L’abbandono dei principi fondativi del partito di Gramsci è alla radice della fine del Pci. Come superare l’attuale frammentazione dei comunisti e rilanciare il loro protagonismo nella società italiana.


Pci: le lezioni di una storia

Come premessa a questo contributo in occasione del centenario della fondazione del Partito Comunista Italiano, c’è un aneddoto personale che ci fa piacere condividere e che ci pare sia significativo per comprendere, pur nella complessità di quell’esperienza e nelle sue contraddizioni, la sua grandezza. Durante l’ultimo congresso, quello di scioglimento del partito, nostra madre/nonna, in un momento di attesa durante lo svolgimento dei lavori e delle votazioni nella sezione locale della nostra piccola città, in piedi, irrequieta, l’aria tetra e mesta, disse queste parole: “Stiamo facendo la veglia al morto”.

Non dimenticheremo mai quell’immagine e quelle parole, ricche di significato nella loro tragica semplicità. Perché quella semplice frase restituisce la misura di cosa abbia rappresentato quel partito per la generazione dei partigiani, di chi spendendo la propria gioventù per sconfiggere il fascismo, con indicibili sacrifici, ha considerato l’attività politica per la liberazione dell’uomo, per il comunismo, come qualcosa di inscindibile dal proprio scopo di vita.

Quel partito per loro era una famiglia. I compagni e le compagne di partito un’umanità di cui fidarsi per lo scopo – e il tipo di morale che guidava la loro vita – che li accomunava. Era la possibilità di agire concretamente dal basso in vista di un orizzonte altissimo, di un mondo nuovo da costruire per gli uomini e le donne di domani. Era in definitiva il senso del proprio operare. La militanza politica in quel partito e le speranze che questa alimentava erano per gli uomini e le donne di quella generazione di comunisti assolutamente sovrapposti al senso stesso della propria esistenza.

Dunque, facendo tesoro di quella presa di coscienza disperata della “morte” del Pci, riteniamo doveroso non tanto celebrarlo acriticamente e retoricamente, ma analizzare la globalità della sua esperienza per trarne preziosi insegnamenti per il futuro, un futuro in cui i comunisti possano ricostruire il loro protagonismo, che è quanto mai necessario per uscire dalla barbarie in cui ci troviamo.

Partiamo dunque da alcuni snodi della storia di quel partito, con lo scopo di trarne alcune lezioni utili per il presente.

[Esercizio scritto A] Individua e ricopia ogni riga delle registrazioni in cui compare la parola "gold".
Il testo sul Pci e le registrazioni sono materiali indipendenti tra loro.

Voci su dove compaiono gli oggetti:
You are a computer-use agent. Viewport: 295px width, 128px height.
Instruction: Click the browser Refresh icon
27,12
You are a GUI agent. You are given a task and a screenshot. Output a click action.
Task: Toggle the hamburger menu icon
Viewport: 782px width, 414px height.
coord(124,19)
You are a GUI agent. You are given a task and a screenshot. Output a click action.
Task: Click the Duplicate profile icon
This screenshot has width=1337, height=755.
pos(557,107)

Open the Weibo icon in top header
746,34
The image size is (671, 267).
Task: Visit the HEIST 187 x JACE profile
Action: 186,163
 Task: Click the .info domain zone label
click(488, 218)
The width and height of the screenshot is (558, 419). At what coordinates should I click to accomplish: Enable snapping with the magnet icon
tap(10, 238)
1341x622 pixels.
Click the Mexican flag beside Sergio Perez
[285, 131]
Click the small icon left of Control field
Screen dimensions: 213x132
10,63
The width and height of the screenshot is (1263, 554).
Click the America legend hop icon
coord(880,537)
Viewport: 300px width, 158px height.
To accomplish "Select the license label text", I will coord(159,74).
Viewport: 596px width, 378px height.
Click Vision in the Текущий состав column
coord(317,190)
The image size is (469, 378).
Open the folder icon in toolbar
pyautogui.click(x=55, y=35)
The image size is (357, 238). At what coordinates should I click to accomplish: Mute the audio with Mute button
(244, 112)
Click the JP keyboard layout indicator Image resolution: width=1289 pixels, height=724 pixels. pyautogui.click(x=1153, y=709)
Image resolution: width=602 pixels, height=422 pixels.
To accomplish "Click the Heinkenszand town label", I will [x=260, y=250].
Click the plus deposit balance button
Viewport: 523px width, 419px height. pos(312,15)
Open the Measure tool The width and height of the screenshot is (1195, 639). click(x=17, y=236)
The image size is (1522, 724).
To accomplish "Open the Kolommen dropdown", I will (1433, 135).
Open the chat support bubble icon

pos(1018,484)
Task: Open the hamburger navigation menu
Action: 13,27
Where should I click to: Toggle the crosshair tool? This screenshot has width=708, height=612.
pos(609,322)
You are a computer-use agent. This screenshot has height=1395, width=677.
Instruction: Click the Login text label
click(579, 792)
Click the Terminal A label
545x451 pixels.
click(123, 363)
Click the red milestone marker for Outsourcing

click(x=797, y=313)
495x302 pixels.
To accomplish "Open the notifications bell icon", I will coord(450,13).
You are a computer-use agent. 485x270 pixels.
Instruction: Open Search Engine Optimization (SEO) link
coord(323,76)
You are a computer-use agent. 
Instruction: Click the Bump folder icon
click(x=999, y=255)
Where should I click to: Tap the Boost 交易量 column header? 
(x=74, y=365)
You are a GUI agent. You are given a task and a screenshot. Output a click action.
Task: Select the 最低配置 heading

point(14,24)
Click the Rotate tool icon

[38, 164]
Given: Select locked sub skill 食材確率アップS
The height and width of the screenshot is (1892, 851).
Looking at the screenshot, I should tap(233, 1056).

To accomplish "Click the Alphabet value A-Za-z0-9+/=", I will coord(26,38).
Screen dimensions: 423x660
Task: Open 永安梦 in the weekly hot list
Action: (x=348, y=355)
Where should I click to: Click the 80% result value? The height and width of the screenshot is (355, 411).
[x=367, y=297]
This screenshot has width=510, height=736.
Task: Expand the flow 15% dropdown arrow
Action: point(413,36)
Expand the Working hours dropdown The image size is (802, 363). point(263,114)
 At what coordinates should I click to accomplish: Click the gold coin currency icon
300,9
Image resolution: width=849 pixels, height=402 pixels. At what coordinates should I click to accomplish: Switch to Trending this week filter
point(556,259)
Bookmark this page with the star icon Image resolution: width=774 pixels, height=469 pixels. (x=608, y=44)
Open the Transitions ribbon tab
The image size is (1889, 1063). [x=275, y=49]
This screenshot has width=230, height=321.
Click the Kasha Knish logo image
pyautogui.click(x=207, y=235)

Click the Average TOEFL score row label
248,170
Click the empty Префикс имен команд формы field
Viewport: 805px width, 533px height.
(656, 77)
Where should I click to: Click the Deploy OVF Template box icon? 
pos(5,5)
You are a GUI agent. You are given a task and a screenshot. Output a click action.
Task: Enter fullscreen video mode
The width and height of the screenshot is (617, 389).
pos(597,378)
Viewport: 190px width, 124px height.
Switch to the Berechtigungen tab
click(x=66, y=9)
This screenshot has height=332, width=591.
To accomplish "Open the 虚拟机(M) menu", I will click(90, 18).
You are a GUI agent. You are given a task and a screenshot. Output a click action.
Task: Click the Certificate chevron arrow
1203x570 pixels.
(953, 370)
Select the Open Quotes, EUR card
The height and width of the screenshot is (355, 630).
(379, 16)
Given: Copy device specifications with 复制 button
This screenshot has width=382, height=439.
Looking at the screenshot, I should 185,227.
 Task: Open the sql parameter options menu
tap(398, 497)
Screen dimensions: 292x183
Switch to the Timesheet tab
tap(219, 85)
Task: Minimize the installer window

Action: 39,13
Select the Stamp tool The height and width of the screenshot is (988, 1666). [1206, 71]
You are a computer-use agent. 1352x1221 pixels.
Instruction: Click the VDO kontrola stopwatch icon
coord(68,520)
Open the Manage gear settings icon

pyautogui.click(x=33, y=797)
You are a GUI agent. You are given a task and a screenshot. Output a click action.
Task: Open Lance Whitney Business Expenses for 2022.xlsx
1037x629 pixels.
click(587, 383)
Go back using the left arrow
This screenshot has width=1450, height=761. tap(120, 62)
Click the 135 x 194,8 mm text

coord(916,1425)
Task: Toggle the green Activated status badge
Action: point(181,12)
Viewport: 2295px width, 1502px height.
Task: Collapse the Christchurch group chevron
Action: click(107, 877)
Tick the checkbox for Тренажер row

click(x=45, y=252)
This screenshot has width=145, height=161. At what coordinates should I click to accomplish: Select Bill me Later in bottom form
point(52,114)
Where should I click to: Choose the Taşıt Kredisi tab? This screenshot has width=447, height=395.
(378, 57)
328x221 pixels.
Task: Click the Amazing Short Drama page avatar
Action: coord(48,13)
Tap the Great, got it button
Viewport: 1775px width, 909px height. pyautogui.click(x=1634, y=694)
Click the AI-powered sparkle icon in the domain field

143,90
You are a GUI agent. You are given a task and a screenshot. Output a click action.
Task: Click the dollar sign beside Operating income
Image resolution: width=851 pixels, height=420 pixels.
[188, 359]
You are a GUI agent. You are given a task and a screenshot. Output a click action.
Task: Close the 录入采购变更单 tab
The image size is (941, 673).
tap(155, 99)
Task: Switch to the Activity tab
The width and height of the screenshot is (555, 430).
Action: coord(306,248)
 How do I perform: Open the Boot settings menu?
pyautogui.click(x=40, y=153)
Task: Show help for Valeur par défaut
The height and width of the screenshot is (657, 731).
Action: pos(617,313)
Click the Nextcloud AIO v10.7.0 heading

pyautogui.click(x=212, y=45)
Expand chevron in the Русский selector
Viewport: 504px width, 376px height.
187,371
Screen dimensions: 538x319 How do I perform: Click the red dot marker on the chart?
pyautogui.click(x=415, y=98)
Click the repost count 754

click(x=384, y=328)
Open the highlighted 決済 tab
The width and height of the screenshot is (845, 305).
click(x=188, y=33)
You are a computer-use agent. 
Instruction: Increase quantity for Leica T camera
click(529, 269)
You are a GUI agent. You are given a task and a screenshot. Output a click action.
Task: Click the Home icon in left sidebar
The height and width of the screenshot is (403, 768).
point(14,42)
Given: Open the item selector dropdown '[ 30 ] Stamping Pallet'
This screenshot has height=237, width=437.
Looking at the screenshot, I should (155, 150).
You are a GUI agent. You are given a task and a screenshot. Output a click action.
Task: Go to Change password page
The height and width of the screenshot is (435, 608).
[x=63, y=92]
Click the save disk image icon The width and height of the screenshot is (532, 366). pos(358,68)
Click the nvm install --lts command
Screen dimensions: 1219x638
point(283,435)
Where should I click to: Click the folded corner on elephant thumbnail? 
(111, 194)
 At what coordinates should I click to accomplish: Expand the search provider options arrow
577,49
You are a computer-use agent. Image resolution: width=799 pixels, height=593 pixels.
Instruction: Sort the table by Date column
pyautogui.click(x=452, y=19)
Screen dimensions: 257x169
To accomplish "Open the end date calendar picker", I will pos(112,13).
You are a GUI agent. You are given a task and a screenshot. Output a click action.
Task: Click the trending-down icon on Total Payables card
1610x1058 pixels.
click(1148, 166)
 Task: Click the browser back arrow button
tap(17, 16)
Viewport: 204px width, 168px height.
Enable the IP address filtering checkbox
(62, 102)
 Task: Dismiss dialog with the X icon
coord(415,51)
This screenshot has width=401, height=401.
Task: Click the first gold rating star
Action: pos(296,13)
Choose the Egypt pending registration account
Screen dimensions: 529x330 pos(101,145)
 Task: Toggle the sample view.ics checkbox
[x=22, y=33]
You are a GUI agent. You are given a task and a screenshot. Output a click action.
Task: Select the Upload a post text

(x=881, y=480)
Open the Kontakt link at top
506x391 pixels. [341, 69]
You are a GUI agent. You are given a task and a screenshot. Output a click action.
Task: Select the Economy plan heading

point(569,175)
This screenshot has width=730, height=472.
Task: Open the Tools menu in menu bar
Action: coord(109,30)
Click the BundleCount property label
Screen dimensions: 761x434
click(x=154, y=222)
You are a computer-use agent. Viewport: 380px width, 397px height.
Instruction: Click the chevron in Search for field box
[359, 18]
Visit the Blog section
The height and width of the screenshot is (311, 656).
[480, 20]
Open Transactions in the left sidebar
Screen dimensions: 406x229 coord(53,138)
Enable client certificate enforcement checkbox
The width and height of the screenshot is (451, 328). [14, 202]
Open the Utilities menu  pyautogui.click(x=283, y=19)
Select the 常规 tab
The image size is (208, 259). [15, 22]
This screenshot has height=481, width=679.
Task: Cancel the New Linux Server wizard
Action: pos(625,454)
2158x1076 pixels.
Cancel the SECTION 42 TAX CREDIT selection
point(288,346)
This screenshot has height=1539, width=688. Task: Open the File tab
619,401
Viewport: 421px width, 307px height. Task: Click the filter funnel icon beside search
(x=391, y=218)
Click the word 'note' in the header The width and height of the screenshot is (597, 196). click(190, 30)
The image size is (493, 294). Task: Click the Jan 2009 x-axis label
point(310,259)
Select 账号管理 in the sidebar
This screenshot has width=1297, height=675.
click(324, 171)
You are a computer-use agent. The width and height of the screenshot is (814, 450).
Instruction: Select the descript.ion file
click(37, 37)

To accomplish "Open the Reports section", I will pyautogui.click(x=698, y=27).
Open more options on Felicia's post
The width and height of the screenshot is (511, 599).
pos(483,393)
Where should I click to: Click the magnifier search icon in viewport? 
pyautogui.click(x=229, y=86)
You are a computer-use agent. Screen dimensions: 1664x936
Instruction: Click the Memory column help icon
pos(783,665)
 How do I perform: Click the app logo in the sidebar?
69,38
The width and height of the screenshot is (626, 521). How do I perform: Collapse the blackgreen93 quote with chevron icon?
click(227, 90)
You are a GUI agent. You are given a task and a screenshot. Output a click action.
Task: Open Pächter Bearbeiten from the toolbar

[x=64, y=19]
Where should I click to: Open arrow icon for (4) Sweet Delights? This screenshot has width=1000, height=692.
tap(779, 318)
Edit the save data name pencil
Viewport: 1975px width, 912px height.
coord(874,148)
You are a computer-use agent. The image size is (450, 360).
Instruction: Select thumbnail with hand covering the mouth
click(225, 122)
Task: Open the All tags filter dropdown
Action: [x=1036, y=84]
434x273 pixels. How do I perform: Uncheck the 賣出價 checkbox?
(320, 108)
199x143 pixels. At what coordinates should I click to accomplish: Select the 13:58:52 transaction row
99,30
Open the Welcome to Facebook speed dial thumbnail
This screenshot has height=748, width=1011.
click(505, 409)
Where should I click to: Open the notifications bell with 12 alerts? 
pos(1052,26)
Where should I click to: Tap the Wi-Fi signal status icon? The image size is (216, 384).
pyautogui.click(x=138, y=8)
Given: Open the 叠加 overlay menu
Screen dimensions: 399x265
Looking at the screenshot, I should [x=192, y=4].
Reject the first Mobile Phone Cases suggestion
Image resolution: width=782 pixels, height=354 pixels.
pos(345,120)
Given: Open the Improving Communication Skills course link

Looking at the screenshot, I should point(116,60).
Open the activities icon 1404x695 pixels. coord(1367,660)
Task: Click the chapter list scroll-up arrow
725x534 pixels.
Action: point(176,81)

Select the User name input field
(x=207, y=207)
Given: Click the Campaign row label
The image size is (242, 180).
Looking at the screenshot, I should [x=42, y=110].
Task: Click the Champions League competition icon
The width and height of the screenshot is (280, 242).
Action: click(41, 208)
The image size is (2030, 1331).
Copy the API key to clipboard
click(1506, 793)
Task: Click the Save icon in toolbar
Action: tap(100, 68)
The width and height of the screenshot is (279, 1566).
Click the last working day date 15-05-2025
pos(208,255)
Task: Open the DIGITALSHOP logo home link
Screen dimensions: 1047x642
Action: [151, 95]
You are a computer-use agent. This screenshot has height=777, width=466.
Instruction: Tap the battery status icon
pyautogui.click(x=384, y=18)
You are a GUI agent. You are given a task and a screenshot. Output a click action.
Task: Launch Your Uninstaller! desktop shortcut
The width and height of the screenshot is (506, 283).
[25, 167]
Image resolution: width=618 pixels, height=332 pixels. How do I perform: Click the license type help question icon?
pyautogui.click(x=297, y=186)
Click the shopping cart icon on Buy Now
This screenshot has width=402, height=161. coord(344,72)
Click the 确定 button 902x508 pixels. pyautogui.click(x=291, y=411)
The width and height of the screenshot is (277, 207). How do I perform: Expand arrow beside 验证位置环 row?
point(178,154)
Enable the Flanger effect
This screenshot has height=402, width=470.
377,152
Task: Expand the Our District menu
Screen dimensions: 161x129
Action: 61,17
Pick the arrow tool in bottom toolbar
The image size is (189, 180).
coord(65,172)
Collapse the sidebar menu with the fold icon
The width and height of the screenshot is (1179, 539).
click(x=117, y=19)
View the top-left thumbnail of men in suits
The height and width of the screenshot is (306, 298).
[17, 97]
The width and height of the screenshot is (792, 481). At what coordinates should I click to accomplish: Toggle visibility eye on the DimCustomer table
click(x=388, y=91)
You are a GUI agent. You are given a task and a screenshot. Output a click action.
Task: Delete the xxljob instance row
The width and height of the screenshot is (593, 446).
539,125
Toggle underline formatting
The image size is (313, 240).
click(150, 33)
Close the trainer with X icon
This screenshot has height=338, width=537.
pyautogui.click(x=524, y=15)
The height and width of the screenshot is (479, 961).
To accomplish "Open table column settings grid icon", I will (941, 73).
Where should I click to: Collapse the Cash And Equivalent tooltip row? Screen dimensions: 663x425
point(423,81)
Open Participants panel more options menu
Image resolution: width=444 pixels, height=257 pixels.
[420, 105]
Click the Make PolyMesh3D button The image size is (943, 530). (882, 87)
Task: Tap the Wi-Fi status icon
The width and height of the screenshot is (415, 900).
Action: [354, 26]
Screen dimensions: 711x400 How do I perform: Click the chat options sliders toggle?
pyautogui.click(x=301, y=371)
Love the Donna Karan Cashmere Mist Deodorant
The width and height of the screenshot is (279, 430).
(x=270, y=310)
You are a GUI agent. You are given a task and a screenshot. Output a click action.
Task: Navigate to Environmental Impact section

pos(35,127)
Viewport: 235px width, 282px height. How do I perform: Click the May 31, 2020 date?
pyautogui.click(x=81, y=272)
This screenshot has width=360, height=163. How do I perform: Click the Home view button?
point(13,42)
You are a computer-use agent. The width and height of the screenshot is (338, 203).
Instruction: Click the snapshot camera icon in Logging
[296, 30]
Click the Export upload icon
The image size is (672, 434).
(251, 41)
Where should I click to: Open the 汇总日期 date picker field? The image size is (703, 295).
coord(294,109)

[Esercizio scritto B] Nel testo sul Pci, per quale motivo gli autori affermano che non dimenticheranno mai la frase «Stiamo facendo la veglia al morto»? Rispondi in una, due o tre frasi.

[Risposta completa A]
 At what coordinates should I click to accomplish: Click the gold coin currency icon
Task: Click the first gold rating star

[Risposta completa B] Perché quella frase, nella sua tragica semplicità, restituisce la misura di ciò che il partito aveva rappresentato per la generazione dei partigiani. Per chi aveva speso la gioventù a sconfiggere il fascismo, l'attività politica per la liberazione dell'uomo e per il comunismo era inscindibile dal proprio scopo di vita.